We also know that the orbits of the Sun and Earth undergo a variety of cyclic shifts over thousands and millions of years. Tiny changes in the tilt of Earth and the asymmetry of its path around the Sun can make a big difference to regional climate—sometimes enough to trigger an ice age.

A thousand years of climate

With these clues in hand, NCAR scientists peer into our climate history using numerical models run on large supercomputers. These complex, sophisticated software packages can trace the flow of climate over hundreds and even thousands of years. They rely on our basic understanding of atmospheric physics and chemistry, as well as the clues gathered from Earth itself.

Paleoclimate models can look even further back, reproducing slices of atmospheric time from millions of years ago. One NCAR study of the climate 251 million years ago lends support to the notion that a sudden increase in carbon dioxide helped trigger the greatest mass extinction in Earth’s history.

Scientific and public debate has swirled around overall portraits of temperature increase like the one shown here. These are often dubbed "hockey stick" graphs because of the sharp rise on the right-hand side. Recent research at NCAR and elsewhere has bolstered the case for this representation of a dramatic temperature increase over the last century.

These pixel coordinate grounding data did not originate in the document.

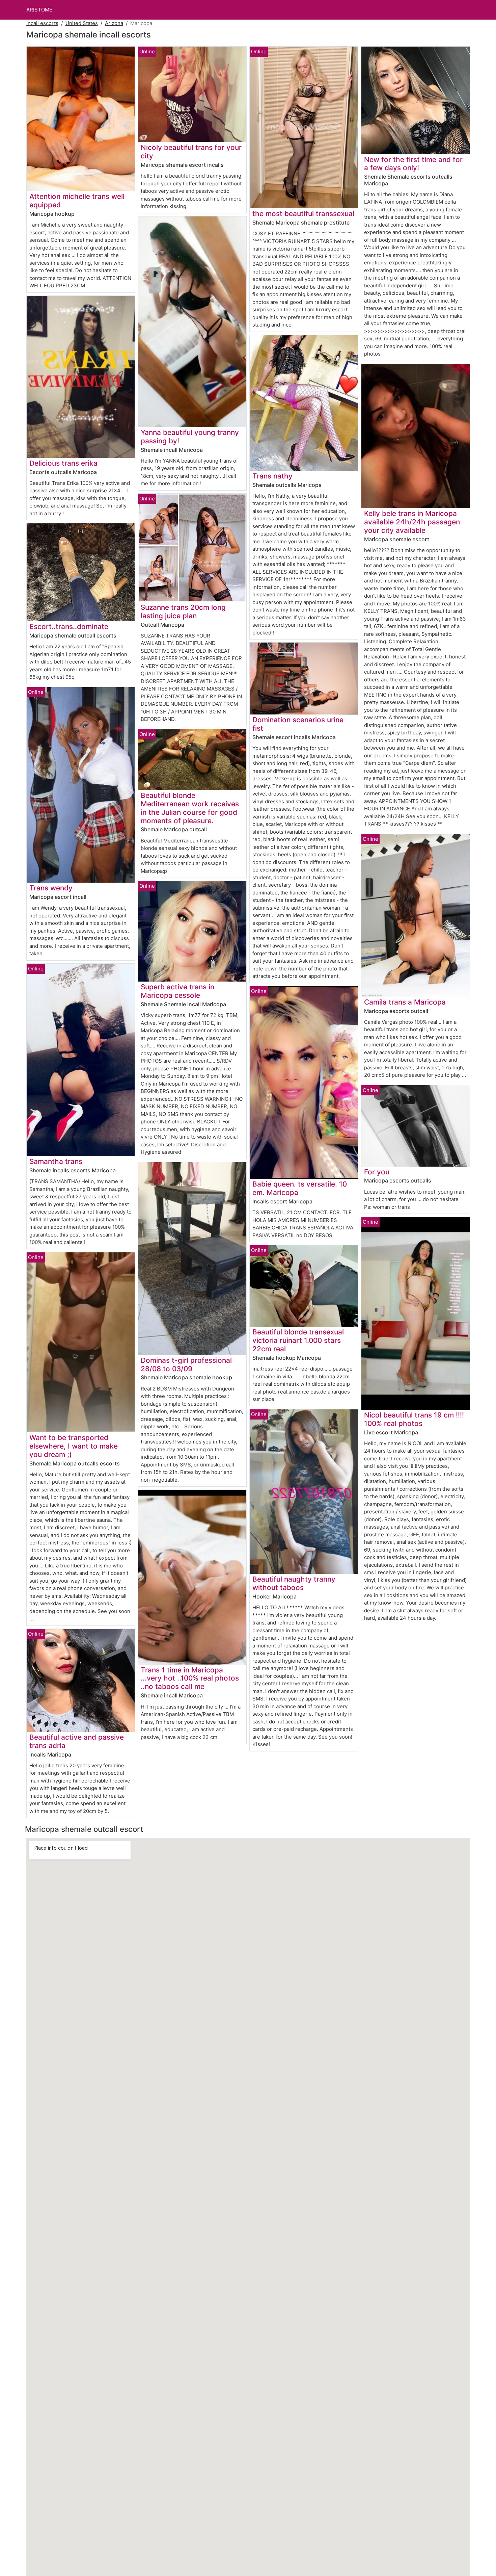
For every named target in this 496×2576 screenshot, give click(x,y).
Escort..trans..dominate (68, 626)
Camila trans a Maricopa (405, 1002)
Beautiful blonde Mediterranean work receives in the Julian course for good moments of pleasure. (190, 808)
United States (81, 23)
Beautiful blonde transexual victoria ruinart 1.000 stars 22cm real (298, 1340)
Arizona (114, 23)
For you (376, 1172)
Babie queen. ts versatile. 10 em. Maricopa (299, 1188)
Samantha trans (55, 1161)
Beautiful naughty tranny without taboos (293, 1583)
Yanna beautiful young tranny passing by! (190, 436)
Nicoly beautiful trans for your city (191, 151)
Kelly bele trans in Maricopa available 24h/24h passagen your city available (412, 522)
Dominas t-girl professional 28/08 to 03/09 (186, 1364)
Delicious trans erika (63, 463)
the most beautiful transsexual (303, 213)
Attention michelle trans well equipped (77, 200)
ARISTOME (39, 9)
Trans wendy (51, 888)
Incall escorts (42, 23)
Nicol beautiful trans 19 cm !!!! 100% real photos (414, 1419)
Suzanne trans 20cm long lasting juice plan (183, 611)
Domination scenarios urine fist (297, 723)
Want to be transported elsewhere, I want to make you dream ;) (73, 1446)
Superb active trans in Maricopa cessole (177, 991)
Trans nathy (272, 476)
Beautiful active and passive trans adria (76, 1741)
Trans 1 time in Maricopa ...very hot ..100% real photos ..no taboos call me (190, 1678)
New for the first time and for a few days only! (413, 163)
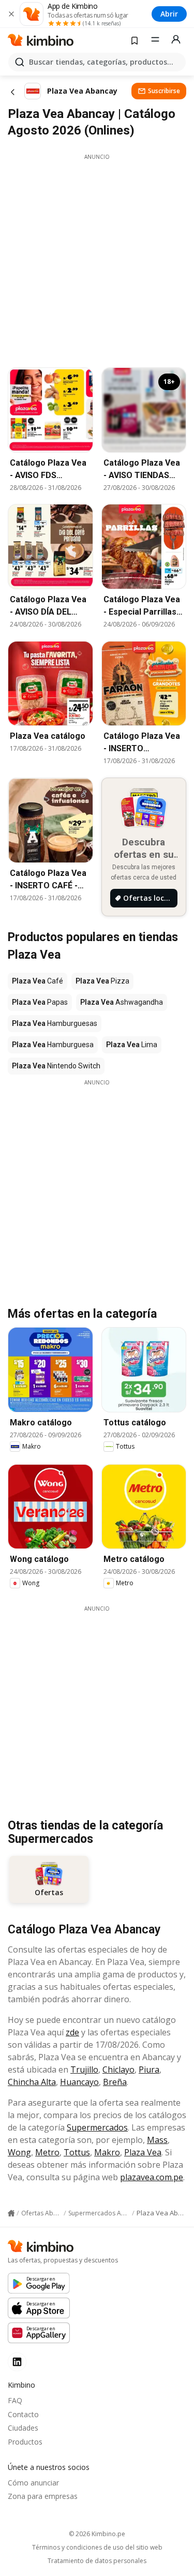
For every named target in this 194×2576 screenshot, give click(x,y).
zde (72, 2032)
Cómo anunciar (33, 2483)
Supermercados (97, 2127)
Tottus (77, 2152)
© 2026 (97, 2533)
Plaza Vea (142, 2152)
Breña (115, 2082)
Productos (25, 2442)
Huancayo (79, 2082)
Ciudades (23, 2428)
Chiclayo (118, 2069)
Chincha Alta (32, 2082)
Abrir (169, 14)
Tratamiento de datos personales (97, 2561)
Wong (19, 2152)
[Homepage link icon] (11, 2213)
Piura (149, 2069)
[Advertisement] (97, 258)
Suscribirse (164, 90)
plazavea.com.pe (151, 2177)
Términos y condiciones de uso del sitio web (97, 2547)
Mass (157, 2140)
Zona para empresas (43, 2496)
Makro (107, 2152)
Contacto (23, 2414)
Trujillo (84, 2069)
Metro (47, 2152)
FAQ (15, 2400)
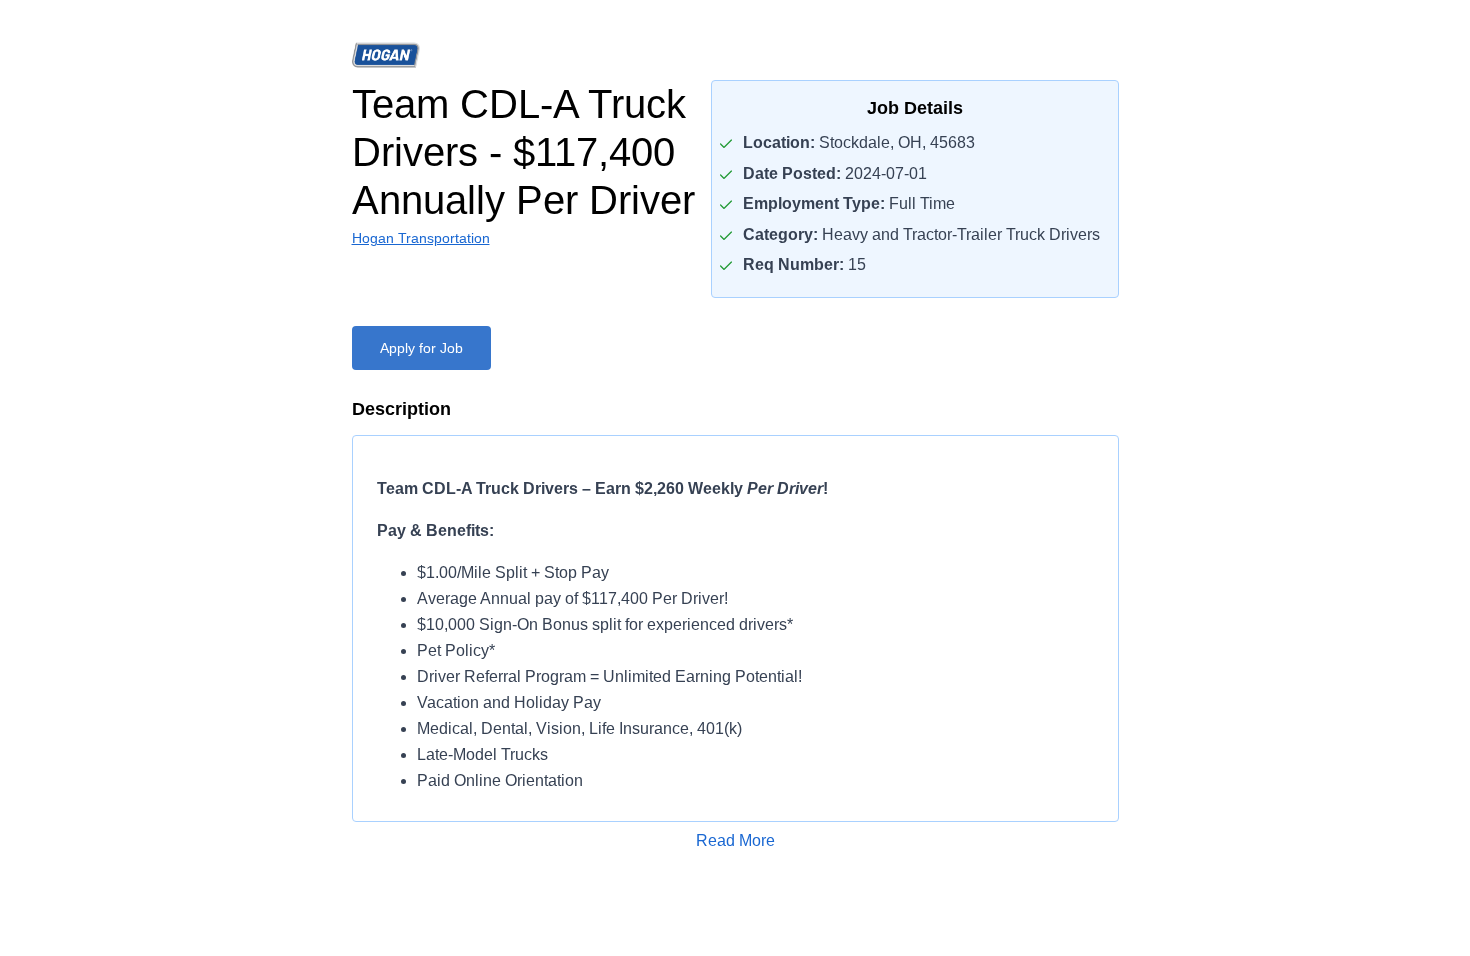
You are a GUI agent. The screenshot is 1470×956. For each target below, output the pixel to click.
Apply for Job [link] (421, 348)
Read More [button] (735, 840)
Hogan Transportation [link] (421, 238)
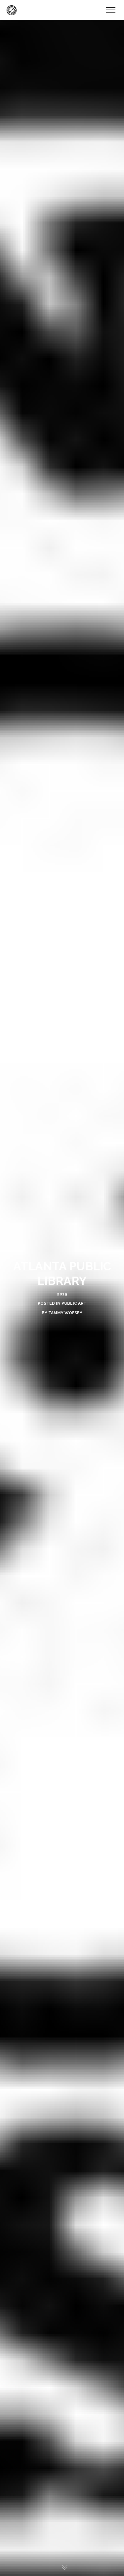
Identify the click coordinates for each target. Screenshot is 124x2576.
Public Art (74, 1303)
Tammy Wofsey (65, 1313)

Critics have questioned the statistical methods used to convert temperature proxies into global averages for the period prior to the late 1800s (when modern observations began). A number of recent studies have re-examined the methods used and suggested adjustments. Yet the basic message of the hockey stick remains valid, as a panel of the National Academy of Sciences found in a 2006 report. That panel concluded that the warming trend since 1900, and especially since the 1970s, is highly unusual and perhaps unprecedented in the last millennium.

Research groups at NCAR and other centers use data from climate proxies like tree rings and air bubbles trapped in ice cores to reconstruct the ups and downs in global average temperature. Research groups at NCAR and other centers use data from climate proxies like tree rings and air bubbles trapped in ice cores to reconstruct the ups and downs in global average temperature. This graphic from a 2006 report by a panel of the National Academy of Sciences shows seven different reconstructions of the past 1100 years of climate, from 900 to 2000. Each of these studies used different methods and a different set of proxies collected from a different part of the Northern Hemisphere.

The black line starting in the late 1800s shows actual temperature measurements, known as the instrumental record. All the other colors show reconstructions based on individual proxies (such as tree rings or ice cores from different ice caps), or on combinations of proxies. The multiproxy studies take advantage of the strengths of the separate proxies while minimizing the influence of limitations associated with the individual records.

The gray background gives a qualitative idea of how uncertainty increases further back in time. The darker the background, the greater the uncertainty regarding the temperature signal emerging from a reduced number of samples.

Temperatures by the mid-20th century were at or above the levels seen during the "Medieval Warm Period," near the start of the graph in 1000 C.E. Since the 1970s, the global average has risen more than 0.4°C (0.7°F). (Image courtesy National Research Council, National Academy of Sciences.)